I gotta get back to twittering about facebook on myspace now.
Posted by: Marty | Saturday, 15 August 2009 at 12:24 PM
Mike, I agree wholeheartedly. I was going to disagree about certain things - I'll go to amazon & hope for enough reviews for statistical significance on things like ... appliances :) I mean, if most people are happy with a fridge (I'm honestly shopping for one right now) odds are I will, too. I know what the features are, but don't know if it's noisy or prone to breaking down in 6 months.
But it doesn't work for art, as you say, and it doesn't even work for things like camera lenses. A couple of websites have 1-5 ratings of lenses on sharpness, wide & tele, open & stopped down, but I find that data useless no matter how many scores. I'd much rather read an opinion (or many opinions) and better still, try it out.
OTOH, I'm happy to see that anything I'm looking at has many ratings on amazon or b&h or any other site where the ratings are accompanied by reviews, because then I can drill through the reviews and some of them, people spend a good deal of time on.
The ratings remind me of earlier days of digital cameras when there were significant differences between the Oly prosumer and the KM prosumer and the Nikon prosumer and people would take the time to put together spreadsheets rating the cameras on 20 or 30 different attributes, each with a weighting that supposedly emphasizes the relative importance of each feature (to the person doing the spreadsheet, but usually posed as if it were universal), and the camera with the highest tally would "win". I always found reviews and specs good for narrowing down items for consideration, and then things usually get subjective for me. I sometimes can't even explain my choice; it just "feels right".
But most importantly, if the A900 is a 5 and the DP2 is a 2, how do you rate the E-P1 ?
Posted by: Dennis | Saturday, 15 August 2009 at 12:40 PM
Mike,
Recently I was touring iTunes looking for recordings of some of my favorite music when I found someone reviewing a recording of a piece I like. To paraphrase, they said "This is really great recording and the composer should be congratulated." To which I wanted to say, "Well, that would be Tchaikovsky and he's dead, in case you hadn't heard."
So much for unknown (and unknowing) reviewers.

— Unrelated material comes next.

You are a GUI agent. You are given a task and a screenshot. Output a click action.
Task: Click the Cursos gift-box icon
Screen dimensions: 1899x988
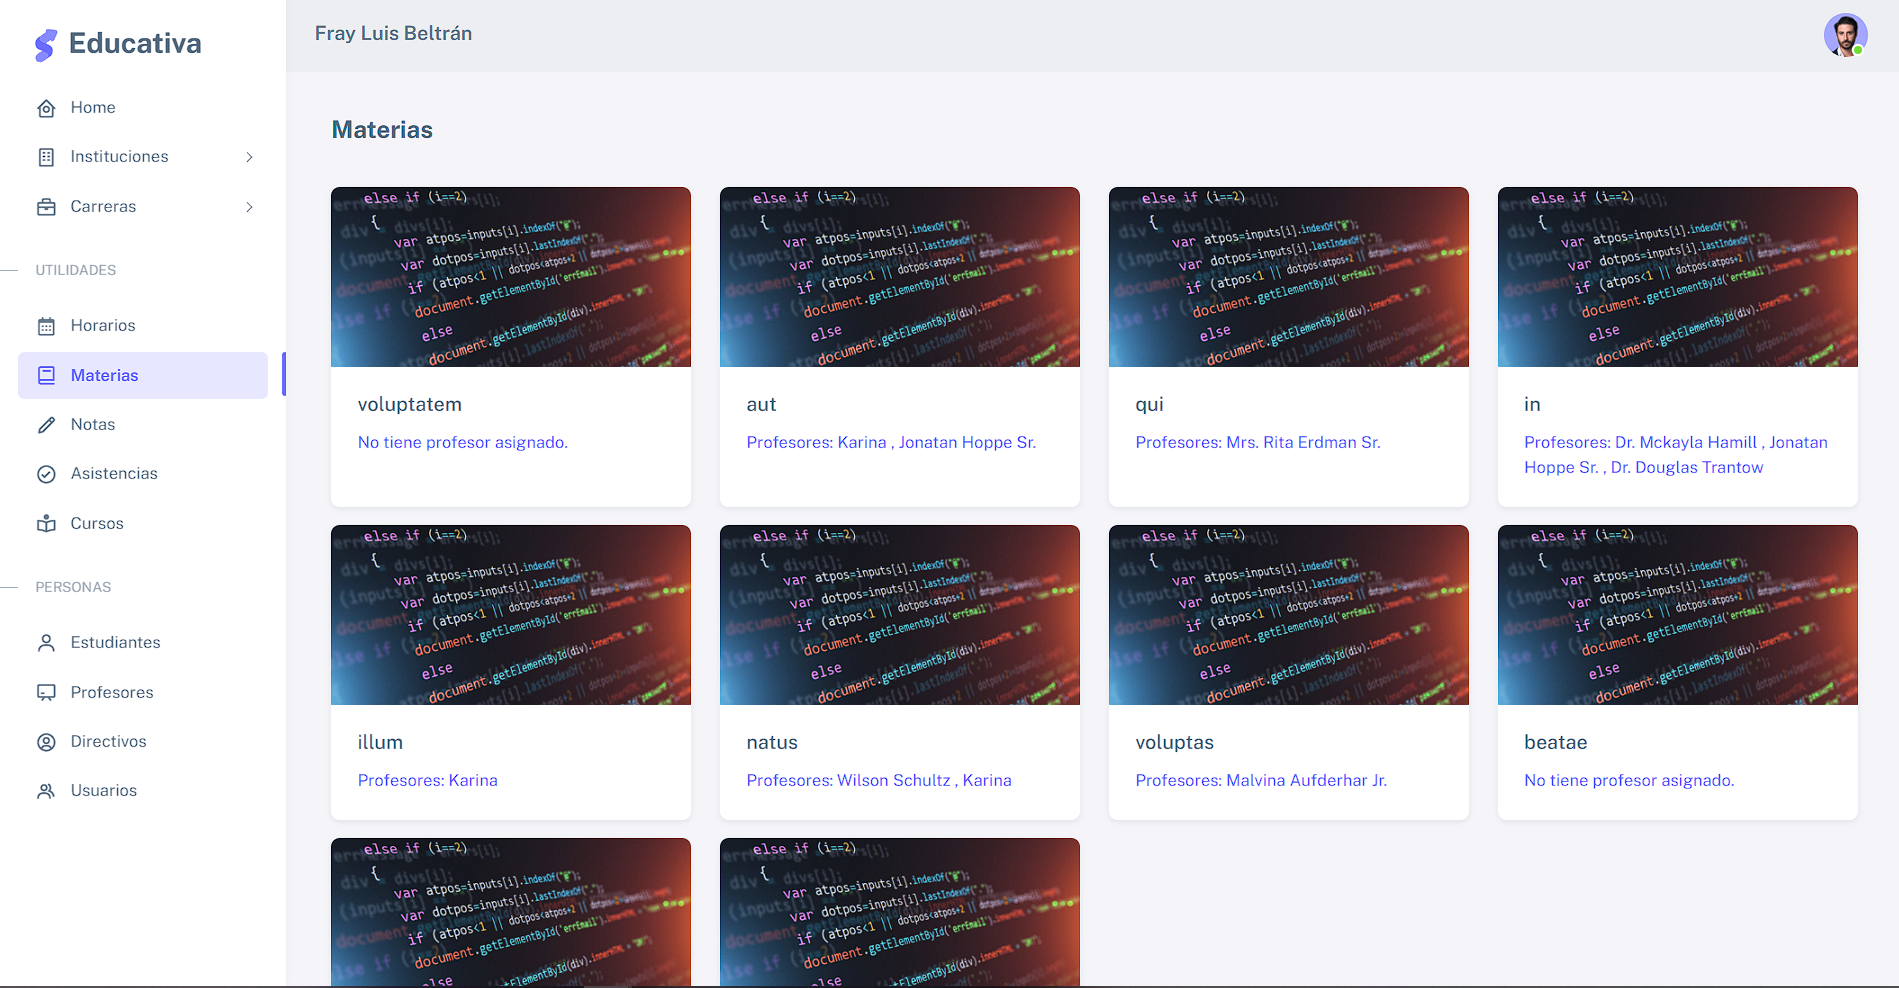46,524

Posted by: Jim Richardson | Saturday, 15 August 2009 at 12:52 PM
Well, you got me. I'm generally a lurker on this site, but I so disagree with this posting that I had to respond. Actually, I think most (if not all) of what you said is true; it's just meaningless.
Giving a rating in a review in no way mitigates the rest of the review. Anti-rating bigots seem to think that just because a twenty page review includes the phrase "3 Stars", all their readers will completely ignore the review. In truth, most of the readers will ignore the review, but that was destined from the beginning. I'd bet that almost everybody who would read the review without the stars will read it despite the stars.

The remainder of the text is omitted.